Oh, de Havilland saw her all right.
"Our relations have been quite strained for some time — I couldn't change my attitude," de Havilland said in the same AP account.
About the only thing the sisters agreed on was a hug, or lack thereof: both shot down a report that they'd embraced.
De Havilland told her side of the feud in 1957. In an interview with the AP's Bob Thomas, she said that Fontaine had said "cutting" things about her husband, Marcus Goodrich, whom de Havilland had married in 1946, and that her sister shouldn't have been surprised to get the brush off at the Oscars.
"She was aware there was an estrangement between us," de Havilland said.
De Havilland was not bitter when she gave the interview: She said relations with Fontaine had improved after the Goodrich union ended in 1953, and as the idea of waiting on an apology from her sister came to seem "silly."
In the 1960s, according to a 2010 Daily Mail accounting of the sisters' history, Fontaine bailed out de Havilland financially.
But things took a decisive and definitive turn for the worse in 1975 when the sisters' mother died.
"Olivia and the executor of the estate took full charge, disposing of Mother's effects as well as her body — she was cremated — without bothering to consult me," Fontaine told People. "I wasn't even invited to the memorial service. Of course, I went anyway."

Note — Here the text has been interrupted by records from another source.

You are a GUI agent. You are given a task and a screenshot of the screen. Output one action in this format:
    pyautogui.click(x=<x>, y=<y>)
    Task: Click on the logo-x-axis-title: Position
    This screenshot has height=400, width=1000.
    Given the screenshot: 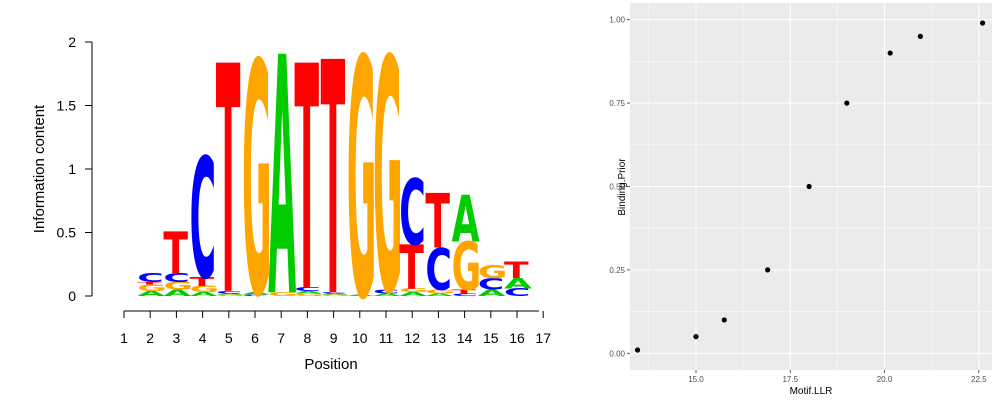 What is the action you would take?
    pyautogui.click(x=330, y=364)
    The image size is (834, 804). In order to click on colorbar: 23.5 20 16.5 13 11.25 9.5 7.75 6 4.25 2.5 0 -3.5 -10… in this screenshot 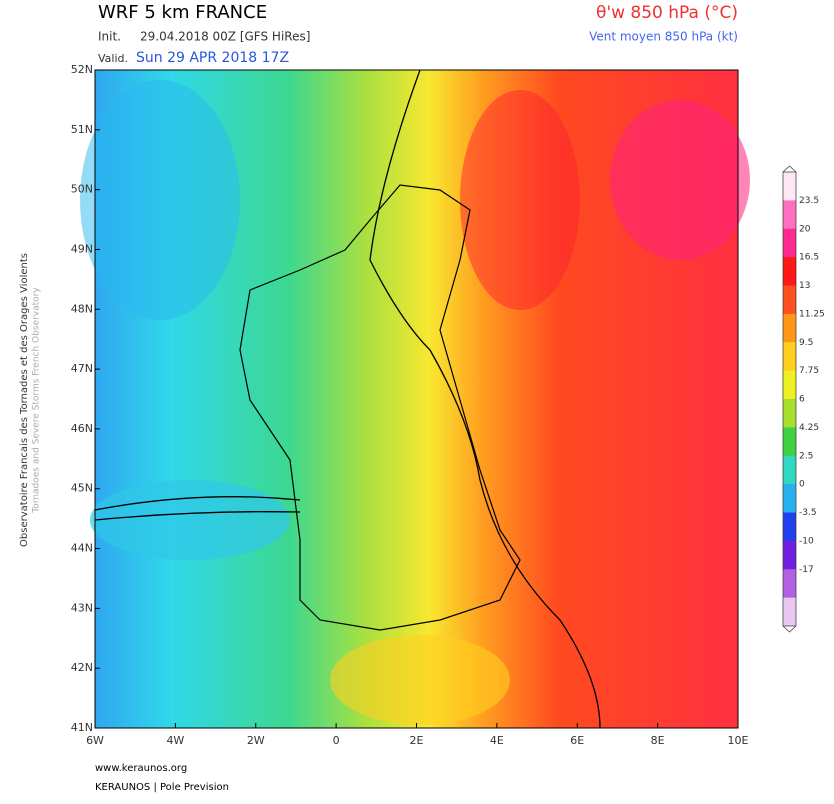, I will do `click(804, 399)`.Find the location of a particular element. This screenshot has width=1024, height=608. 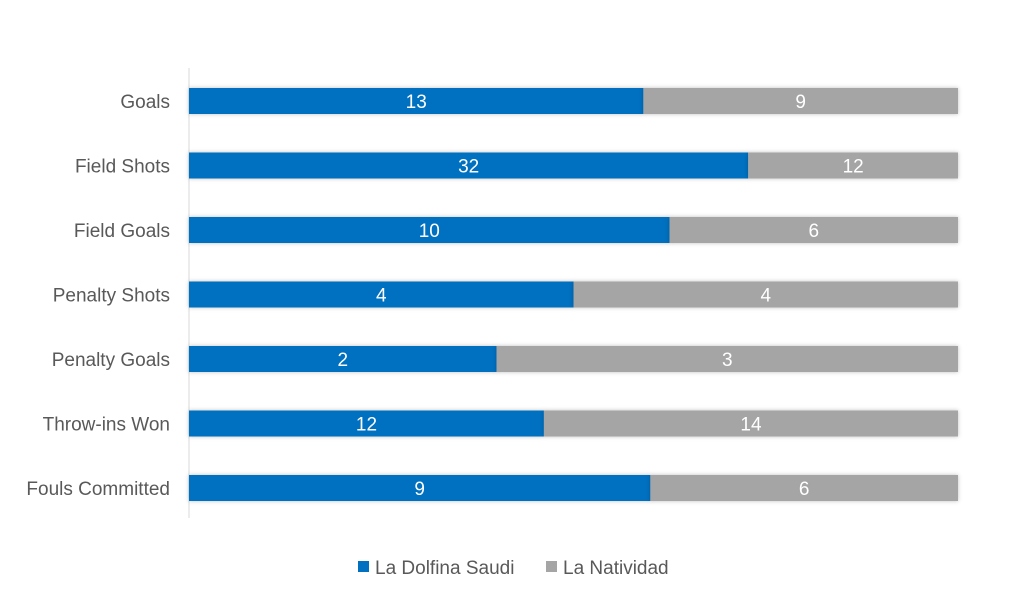

category-label: Field Shots is located at coordinates (122, 168).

The two were never close again. They saw to it. The actresses reportedly had special requests at the 1978 and 1988 Oscars, two ceremonies which they both attended: Keep me away from her, and vice versa.

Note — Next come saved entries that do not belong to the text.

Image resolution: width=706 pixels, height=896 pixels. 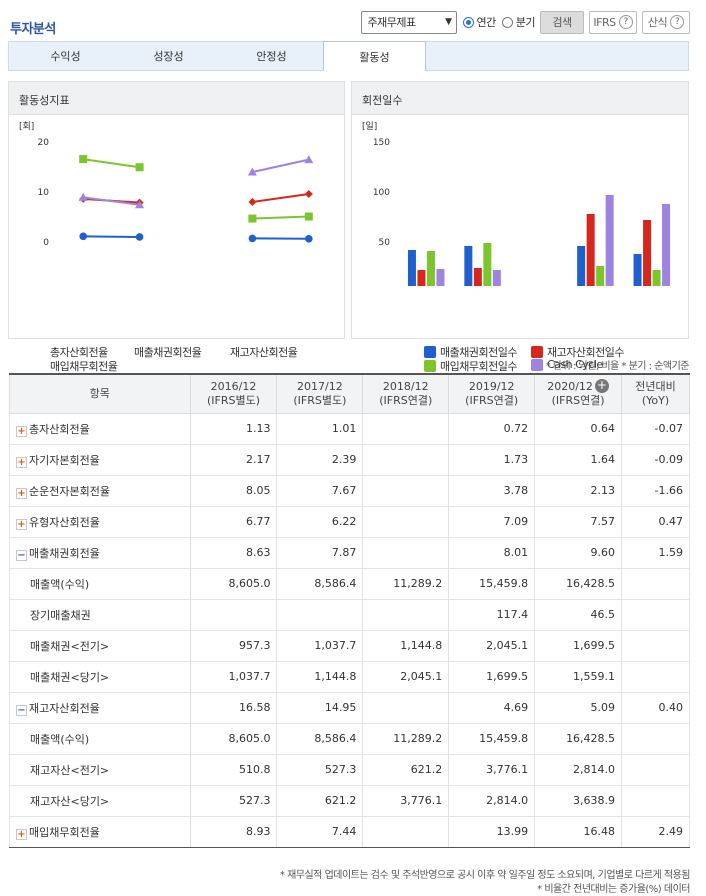 I want to click on chevron-down-icon: ▼, so click(x=448, y=22).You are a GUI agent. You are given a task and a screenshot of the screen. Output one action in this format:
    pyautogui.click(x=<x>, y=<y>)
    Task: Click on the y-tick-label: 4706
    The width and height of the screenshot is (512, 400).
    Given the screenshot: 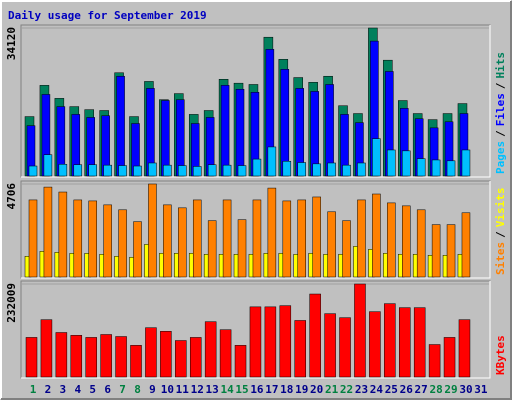 What is the action you would take?
    pyautogui.click(x=12, y=196)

The feud produced a definitive soundbite — "I married first, won the Oscar before Olivia did and if I die first, she'll undoubtedly be livid because I beat her to it!," from Fontaine's 1978 People magazine interview — but not much in the way of public vitriol. Even the definitive soundbite feels less harsh when read in its entirety: "Olivia has always said I was first at everything," Fontaine began, before reeling off what she and her sister apparently had acknowledged were Fontaine's firsts.
Hollywood Reporter correspondent Scott Feinberg, who'd interviewed both Fontaine and de Havilland this past year, tweeted Sunday that while the sisters "certainly weren’t close, they weren’t passionately feuding, either."
In 2008, Vanity Fair asked Fontaine what she most disliked. The answer was one word — and it wasn't a name. It was simply "noise."